It was a revolt against serfdom, directed against manorial property and oppression (for example, the manorial prisons);[5] Galician peasants killed about 1,000 noblemen and destroyed about 500 manors.[4][6] The Austrian government used the uprising to decimate nationalist Polish nobles, who were organizing an uprising against Austria.[4]

Background

In the semi-autonomous Free City of Kraków, patriotic Polish intellectuals and nobles (szlachta) had made plans for a general uprising in partitioned Poland, intending to reestablish an independent Poland.[7][8] A similar uprising of nobility was planned in Poznań, but police quickly caught the ringleaders.[8][9] The Kraków Uprising began on the night of 20 February, and initially met with limited successes.[7][10][11]

In the meantime, the recent poor harvests resulted in significant unrest among the local peasantry.[12]

Uprising

The Kraków uprising was a spark that ignited the peasants' rebellion.[5] The insurgent nobles made appeals to the peasants, reminding them of the popular hero Tadeusz Kościuszko and promising an end to serfdom.[10][13] Some peasants indeed sided with the nobles.

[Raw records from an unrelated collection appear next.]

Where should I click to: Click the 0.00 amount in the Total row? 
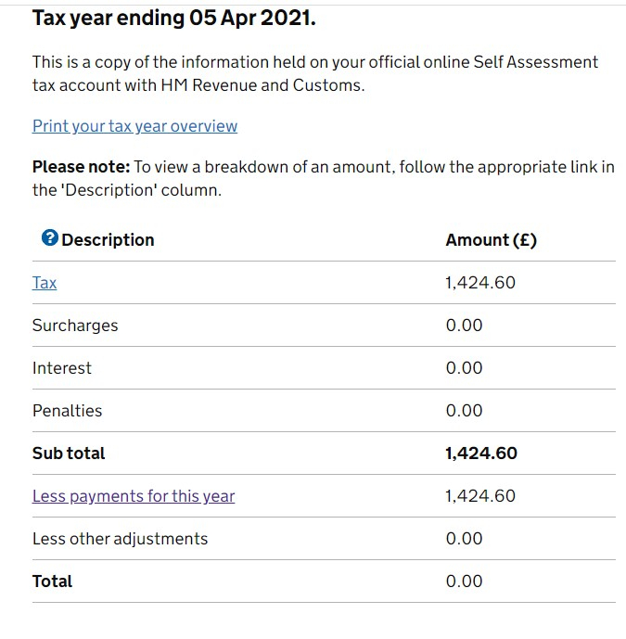pos(464,581)
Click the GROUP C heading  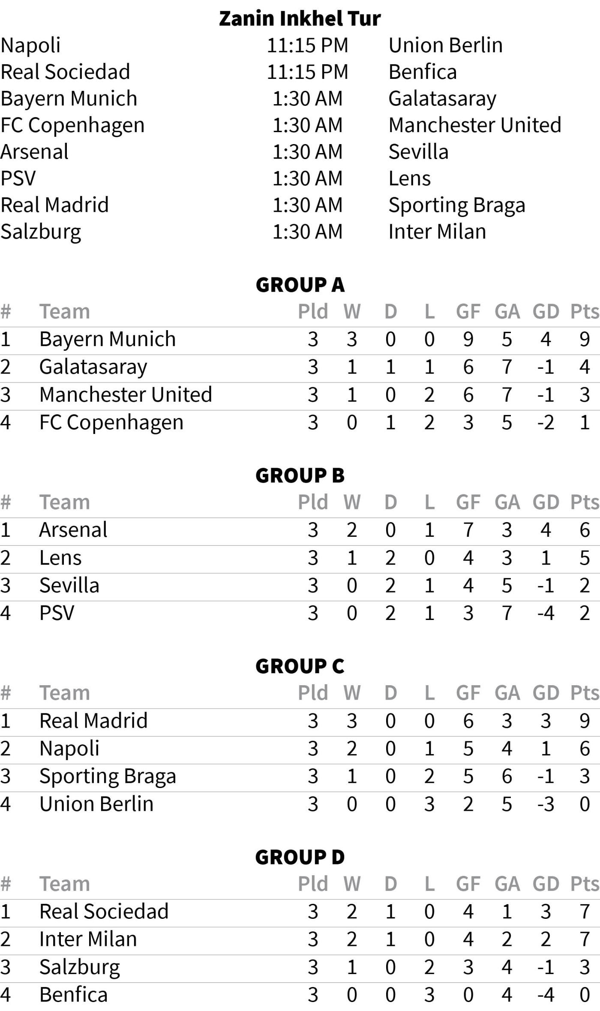click(300, 666)
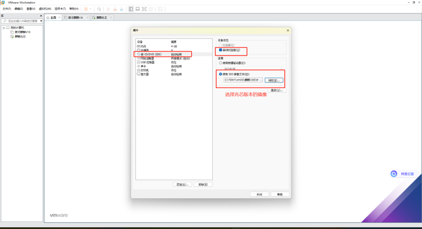Image resolution: width=422 pixels, height=229 pixels.
Task: Click the library search input field
Action: (22, 21)
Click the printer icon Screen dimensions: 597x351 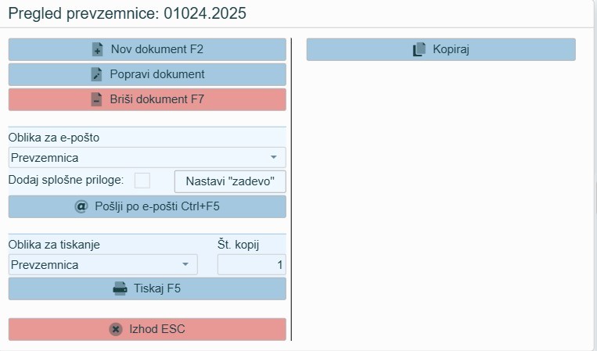coord(120,288)

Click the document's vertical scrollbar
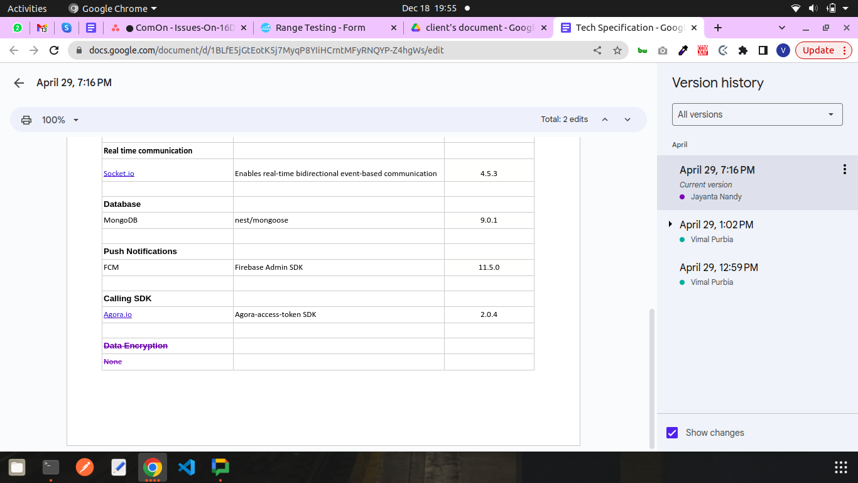651,377
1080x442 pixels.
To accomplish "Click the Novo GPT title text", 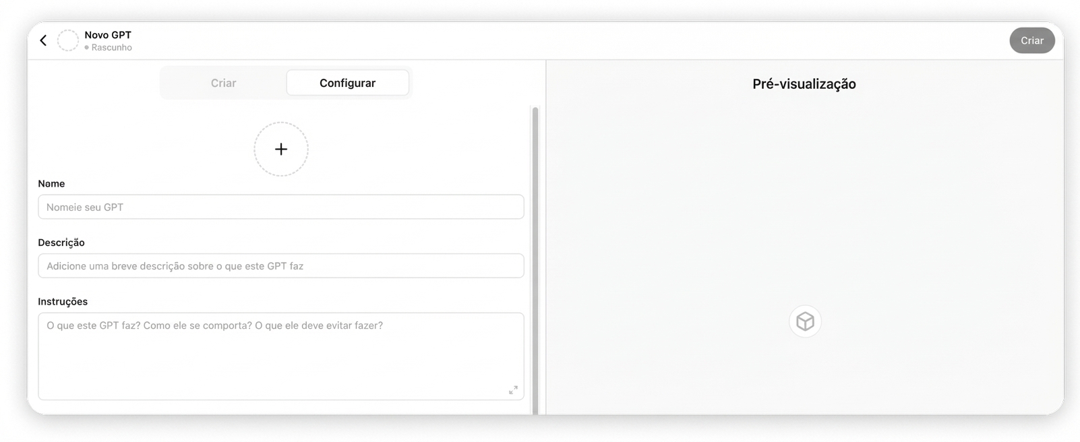I will [108, 35].
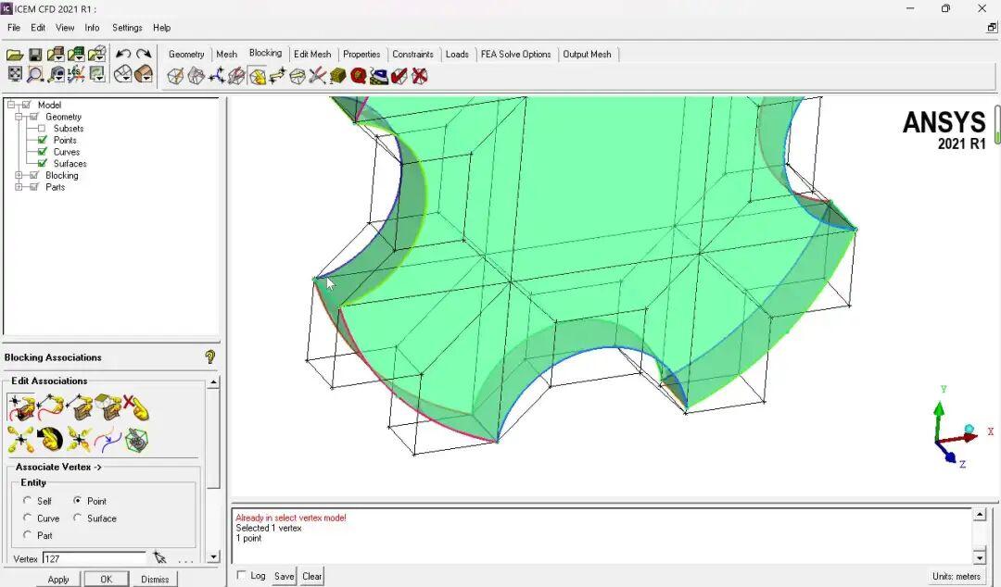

Narkiewicz and Hahn, among others, note that the peasants around Kraków, many of whom remembered the promises made by Kościuszko and peasant soldiers who fought beside him, were sympathetic to the noble insurgents.[3][7] Another account is of the peasants in Chochołów, who gathered under a Polish flag and fought the Austrians.[2][14]

Most sources agree that the Austrians encouraged the peasants to revolt.[2][12][13][15] A number of sources point to the actions of the Austrian Tarnów administration, in particular an official identified as the District Officer of Tarnów, Johann Breindl von Wallerstein.[2][12][14][16] Wallerstein reached out to peasant leader Jakub Szela.[2][16] Serfs were promised the end of their feudal duties if they helped to put down the insurgent Polish noblemen, and were also paid in money and salt for the heads of nobles.[2][16] Hahn notes "it is generally accepted as proven that the Austrian authorities deliberately exploited peasant dissatisfaction in order to suppress the national uprising."[8][11] Magosci et al. write that "most contemporaries condemned the Austrian authorities for their perfidious use of the peasantry for counter-revolutionary aims."[14]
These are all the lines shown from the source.